EXCERPT TO READ —
---------------
Gallbladder stones

Gallstones or gallbladder stones are crystallised deposits in the bile. The stones can build up in the gallbladder or in the bile ducts. The medical term for the disease is cholelithiasis. Gallstones are the most frequent cause of gallbladder inflammation. There are different treatment methods available: surgery, fragmentation or endoscopic removal of the stones.

Bile consists of water, cholesterol, lipids and bile acids. If the percentage of cholesterol is too high or the percentage of bile acid is too low, this can cause gallstones to form. They are usually cholesterol stones.

Women are affected by gallstones twice as often as men. Besides the female sex, fatty food, excess weight, a lack of exercise, diabetes or a familial predisposition are deemed to be further risk factors.
---------------
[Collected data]
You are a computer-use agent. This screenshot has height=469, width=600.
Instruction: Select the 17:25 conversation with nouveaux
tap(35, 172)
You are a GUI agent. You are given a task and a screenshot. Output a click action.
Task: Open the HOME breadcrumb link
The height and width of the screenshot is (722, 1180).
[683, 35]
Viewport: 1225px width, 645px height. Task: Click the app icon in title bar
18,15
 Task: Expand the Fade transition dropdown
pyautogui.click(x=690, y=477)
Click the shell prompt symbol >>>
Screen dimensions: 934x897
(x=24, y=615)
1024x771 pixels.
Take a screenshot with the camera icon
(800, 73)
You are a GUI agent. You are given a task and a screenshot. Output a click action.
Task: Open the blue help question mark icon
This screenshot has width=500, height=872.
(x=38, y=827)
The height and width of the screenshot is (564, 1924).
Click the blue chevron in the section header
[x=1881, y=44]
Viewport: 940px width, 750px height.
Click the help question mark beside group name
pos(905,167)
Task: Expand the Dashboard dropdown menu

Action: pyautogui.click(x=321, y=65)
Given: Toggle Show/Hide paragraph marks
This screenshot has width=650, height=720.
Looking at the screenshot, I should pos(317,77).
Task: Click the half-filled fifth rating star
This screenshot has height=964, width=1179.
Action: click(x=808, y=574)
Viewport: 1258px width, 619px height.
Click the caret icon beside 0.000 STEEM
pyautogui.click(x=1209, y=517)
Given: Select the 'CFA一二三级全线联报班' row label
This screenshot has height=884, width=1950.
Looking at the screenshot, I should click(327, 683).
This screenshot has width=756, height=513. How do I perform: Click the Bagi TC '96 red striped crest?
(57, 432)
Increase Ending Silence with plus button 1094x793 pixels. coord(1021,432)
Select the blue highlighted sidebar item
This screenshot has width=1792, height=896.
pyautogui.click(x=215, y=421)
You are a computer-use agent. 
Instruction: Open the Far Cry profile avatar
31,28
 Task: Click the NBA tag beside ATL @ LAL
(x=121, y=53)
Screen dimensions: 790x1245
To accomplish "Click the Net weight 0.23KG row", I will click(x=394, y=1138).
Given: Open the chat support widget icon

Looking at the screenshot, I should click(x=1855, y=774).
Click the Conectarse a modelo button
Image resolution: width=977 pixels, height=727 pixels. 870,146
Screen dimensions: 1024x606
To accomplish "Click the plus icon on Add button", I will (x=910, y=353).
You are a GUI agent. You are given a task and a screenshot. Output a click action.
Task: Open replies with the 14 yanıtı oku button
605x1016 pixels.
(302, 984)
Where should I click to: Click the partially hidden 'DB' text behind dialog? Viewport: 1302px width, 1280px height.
---------------
PROBLEM TO SOLVE — According to the gallbladder stones text, how much more often are women affected by gallstones than men? The collected data has no connection to the gallbladder stones text.

ANSWER TO THIS PROBLEM — Women are affected twice as often as men.